Meat suppliers have hit out at the National Farmers Union, which persuaded Asda to stop stocking Brazilian beef in its stores last week. The NFU claimed that the lack of traceability on Brazilian meat stocked by Asda posed a Foot and Mouth Disease (FMD) risk for the UK.
Doug Brydges, president of the International Meat Trade Association (ITMA), said these were false accusations from the farming community. "Brazilian beef fills a gap in the market as we are seeing cutbacks of 10% in EU production as a result of CAP reform. Beef prices as a result have risen by 5-6% in the last few weeks."
ITMA member companies have asked the ITMA to send out a fact sheet to the press on the matter to ensure they are aware of the views of EU scientists and animal health experts in the UK.
Brydges added: "Brazil has a long history of exporting fresh bovine meat to the EU and there is no indication that Brazilian beef has ever been responsible for the transmission of the disease causing agents. It is impossible for FMD to spread via boneless beef where the pH value falls below pH6."

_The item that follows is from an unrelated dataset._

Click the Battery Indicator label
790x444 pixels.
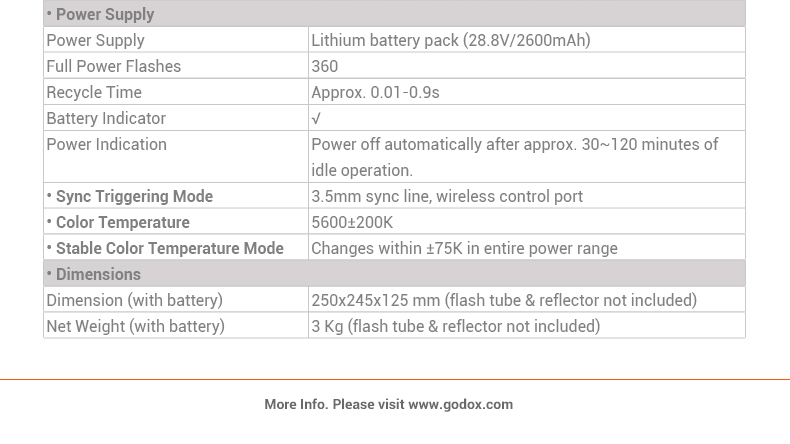point(106,118)
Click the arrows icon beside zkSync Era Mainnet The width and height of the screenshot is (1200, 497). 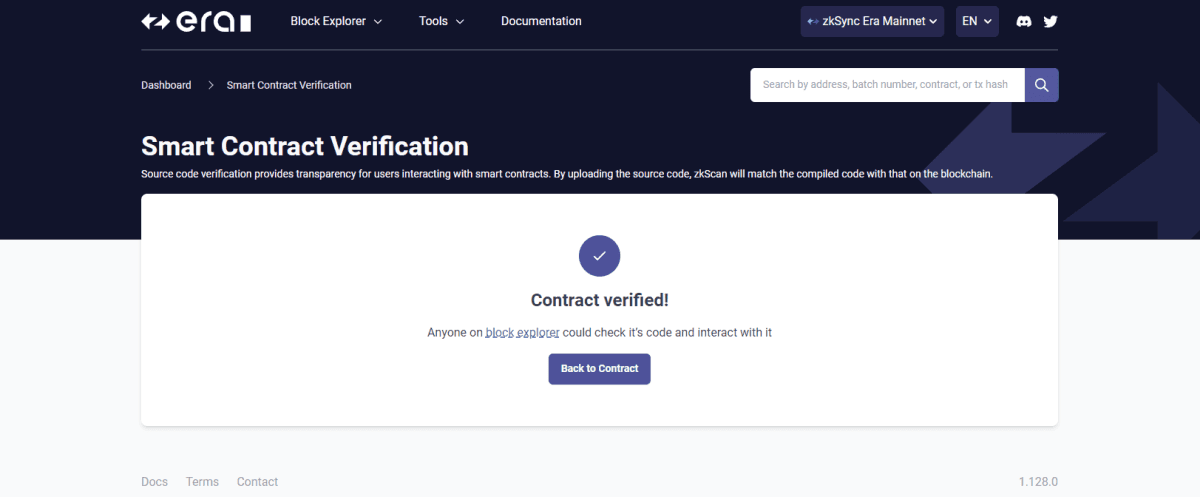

Asda claimed it decided to drop Brazilian beef from its shelves after the NFU raised concerns about it not meeting welfare specifications and farm assurance standards of traceability. "We had verbal assurance from the Brazilian beef supplier, but no certification. Regardless of the country of origin, our policy is clear - we always try to apply a level playing field in these areas," said a spokesman for Asda.
"This ensures that the same high standards are adhered to by all our suppliers regardless of where they are based."
Asda added that Brazilian product accounts for less than 1% of its total beef sales. Around 80% of Asda's beef is bought from UK suppliers and 19.26% from the Ireland.
Meurig Raymond, NFU deputy president, said the meeting with Asda this week had been a success. "Asda were very embarrassed and apologetic and have said it won't happen again. They've given us assurances that any South American beef would have full traceability and be produced to the same standards."
With regard to the FMD threat he said: "We argued the case that if there isn't traceability how do we know that it doesn't carry a risk? We could be opening ourselves up to another outbreak."